• Page extract:
— Begin —

I guess I'm a bit concerned about the amount of sediment in the bottom of my fermenter as well. The last batch had about 3/4 gallon in the bottom after 2 weeks of settling. Any need to facilitate its removal when pouring into the fermenter? I know some of this was the yeast cake too.
 
It makes it a bit messier to wash yeast, but if you're not worried about that, it's no problem at all (other than that it takes up some volume in the fermenter).
 
From what I can tell people are all over the board on this one. Personally, I use a large paint strainer bag from Lowe's for my hops during the boil and then I rack the cooled wort into my 6 gal glass carboy through a little thing called a Siphontap that also has an aerator on the end. I always transfer to a secondary and get very clear beer. Probably overkill, but it works for me and is a pretty inexpensive setup.

— End —

• Short task 1: Please reproduce the brewing discussion from "I guess I'm" up to and including "in the fermenter).", changing "fermenter" to "bucket".
• Short task 2:
Answer these from the brewing discussion:
(a) How much sediment was in the bottom of the last batch after 2 weeks of settling?
(b) From which store did the large paint strainer bag come?
(c) What is the device called that the cooled wort is racked through?

• Provided information:
— Begin —

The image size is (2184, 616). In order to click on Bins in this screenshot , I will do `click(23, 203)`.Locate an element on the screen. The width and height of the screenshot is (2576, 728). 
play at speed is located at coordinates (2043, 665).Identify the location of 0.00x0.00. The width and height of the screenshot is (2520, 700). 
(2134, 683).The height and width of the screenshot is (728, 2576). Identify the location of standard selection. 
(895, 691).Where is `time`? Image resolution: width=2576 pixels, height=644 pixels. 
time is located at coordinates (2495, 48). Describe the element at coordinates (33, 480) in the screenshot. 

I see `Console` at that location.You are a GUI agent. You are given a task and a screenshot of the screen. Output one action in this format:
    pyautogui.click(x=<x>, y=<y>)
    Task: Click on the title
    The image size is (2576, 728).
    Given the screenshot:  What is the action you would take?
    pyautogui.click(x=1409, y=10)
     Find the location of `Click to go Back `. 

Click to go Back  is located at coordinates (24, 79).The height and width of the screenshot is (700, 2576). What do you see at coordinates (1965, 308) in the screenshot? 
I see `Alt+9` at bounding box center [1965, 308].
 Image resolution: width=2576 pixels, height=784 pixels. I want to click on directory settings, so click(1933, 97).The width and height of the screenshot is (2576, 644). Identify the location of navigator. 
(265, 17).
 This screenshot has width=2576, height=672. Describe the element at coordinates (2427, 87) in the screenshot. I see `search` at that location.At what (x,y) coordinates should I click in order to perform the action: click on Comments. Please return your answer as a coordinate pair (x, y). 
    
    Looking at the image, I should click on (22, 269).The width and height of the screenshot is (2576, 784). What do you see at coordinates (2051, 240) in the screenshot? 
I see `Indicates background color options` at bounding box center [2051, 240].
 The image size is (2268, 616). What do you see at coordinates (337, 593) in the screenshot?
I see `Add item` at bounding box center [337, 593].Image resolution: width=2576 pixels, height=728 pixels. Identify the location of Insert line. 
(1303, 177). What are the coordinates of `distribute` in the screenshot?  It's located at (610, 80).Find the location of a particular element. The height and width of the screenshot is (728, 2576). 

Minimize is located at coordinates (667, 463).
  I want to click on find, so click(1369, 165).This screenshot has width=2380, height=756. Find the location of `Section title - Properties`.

— End —

• Written reply 1:
I guess I'm a bit concerned about the amount of sediment in the bottom of my bucket as well. The last batch had about 3/4 gallon in the bottom after 2 weeks of settling. Any need to facilitate its removal when pouring into the bucket? I know some of this was the yeast cake too.
 
It makes it a bit messier to wash yeast, but if you're not worried about that, it's no problem at all (other than that it takes up some volume in the bucket).

• Written reply 2:
(a) About 3/4 gallon.
(b) Lowe's.
(c) A Siphontap.